ABSTRACT
The analysis of ‘omic data depends heavily on machine-readable information about protein interactions, modifications, and activities. Key resources include protein interaction networks, databases of post-translational modifications, and curated models of gene and protein function. Software systems that read primary literature can potentially extend and update such resources while reducing the burden on human curators, but machine-reading software systems have a high error rate. Here we describe an approach to precisely assemble molecular mechanisms at scale using natural language processing systems and the Integrated Network and Dynamical Reasoning Assembler (INDRA). INDRA identifies overlaps and redundancies in information extracted from published papers and pathway databases and uses probability models to reduce machine reading errors. INDRA enables the automated creation of high-quality, non-redundant corpora for use in data analysis and causal modeling. We demonstrate the use of INDRA in extending protein-protein interaction databases and explaining co-dependencies in the Cancer Dependency Map.

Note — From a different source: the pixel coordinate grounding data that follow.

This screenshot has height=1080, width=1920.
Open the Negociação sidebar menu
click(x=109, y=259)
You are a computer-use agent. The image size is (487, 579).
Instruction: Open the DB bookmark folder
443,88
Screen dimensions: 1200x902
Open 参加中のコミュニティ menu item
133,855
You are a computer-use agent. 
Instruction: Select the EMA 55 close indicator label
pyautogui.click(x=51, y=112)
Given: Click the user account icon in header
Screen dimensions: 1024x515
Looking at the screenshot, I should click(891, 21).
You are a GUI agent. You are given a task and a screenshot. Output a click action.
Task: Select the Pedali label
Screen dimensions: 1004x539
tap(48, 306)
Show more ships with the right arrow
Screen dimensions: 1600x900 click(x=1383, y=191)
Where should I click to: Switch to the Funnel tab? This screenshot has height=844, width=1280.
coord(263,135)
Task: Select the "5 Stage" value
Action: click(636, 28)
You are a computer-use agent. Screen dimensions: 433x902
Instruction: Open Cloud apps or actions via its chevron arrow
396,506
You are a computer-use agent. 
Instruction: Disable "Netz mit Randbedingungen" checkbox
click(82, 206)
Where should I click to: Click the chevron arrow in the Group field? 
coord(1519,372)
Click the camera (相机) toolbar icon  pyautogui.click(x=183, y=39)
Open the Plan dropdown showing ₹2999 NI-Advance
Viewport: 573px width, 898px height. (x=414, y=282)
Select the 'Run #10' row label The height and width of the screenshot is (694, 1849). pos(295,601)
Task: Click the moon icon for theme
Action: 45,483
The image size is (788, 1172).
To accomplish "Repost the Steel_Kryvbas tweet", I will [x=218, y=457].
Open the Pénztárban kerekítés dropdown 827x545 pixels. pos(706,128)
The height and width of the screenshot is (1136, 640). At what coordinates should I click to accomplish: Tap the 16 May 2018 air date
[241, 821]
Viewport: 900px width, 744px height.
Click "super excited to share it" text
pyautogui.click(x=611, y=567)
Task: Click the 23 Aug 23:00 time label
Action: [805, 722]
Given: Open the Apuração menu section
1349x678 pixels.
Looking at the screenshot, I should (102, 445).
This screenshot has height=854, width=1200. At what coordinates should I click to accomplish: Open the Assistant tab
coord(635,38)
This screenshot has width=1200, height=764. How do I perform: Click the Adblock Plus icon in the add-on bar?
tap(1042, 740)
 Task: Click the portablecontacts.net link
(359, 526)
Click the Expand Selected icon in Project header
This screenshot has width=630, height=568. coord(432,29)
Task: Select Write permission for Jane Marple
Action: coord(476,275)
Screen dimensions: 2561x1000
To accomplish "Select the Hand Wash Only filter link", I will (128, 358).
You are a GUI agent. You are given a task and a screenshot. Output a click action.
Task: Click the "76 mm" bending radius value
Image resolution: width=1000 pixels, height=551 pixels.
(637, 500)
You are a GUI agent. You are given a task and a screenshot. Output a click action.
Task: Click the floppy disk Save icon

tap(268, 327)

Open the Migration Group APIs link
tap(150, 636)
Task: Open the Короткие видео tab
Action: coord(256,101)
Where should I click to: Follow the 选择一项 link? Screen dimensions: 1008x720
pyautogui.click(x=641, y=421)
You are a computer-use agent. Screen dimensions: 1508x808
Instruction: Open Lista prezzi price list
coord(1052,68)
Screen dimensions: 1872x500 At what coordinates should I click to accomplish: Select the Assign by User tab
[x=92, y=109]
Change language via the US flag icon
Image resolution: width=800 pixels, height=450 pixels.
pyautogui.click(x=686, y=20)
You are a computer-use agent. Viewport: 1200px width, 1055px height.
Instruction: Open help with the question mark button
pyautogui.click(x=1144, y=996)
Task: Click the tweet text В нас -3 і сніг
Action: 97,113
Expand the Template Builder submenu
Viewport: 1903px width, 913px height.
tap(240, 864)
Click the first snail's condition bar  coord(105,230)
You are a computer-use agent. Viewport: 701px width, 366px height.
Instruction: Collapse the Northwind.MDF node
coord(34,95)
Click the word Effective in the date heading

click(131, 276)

Competing Interest Statement
PKS is a co-founder and member of the BOD of Glencoe Software, a member of the BOD for Applied Biomath, and a member of the SAB for RareCyte, NanoString and Montai Health; he holds equity in Glencoe, Applied Biomath and RareCyte. PKS is a consultant for Merck and the Sorger lab has received research funding from Novartis and Merck in the past five years. PKS declares that none of these activities have influenced the content of this manuscript. JAB is currently an employee of Google, LLC. BMG declares no outside interests.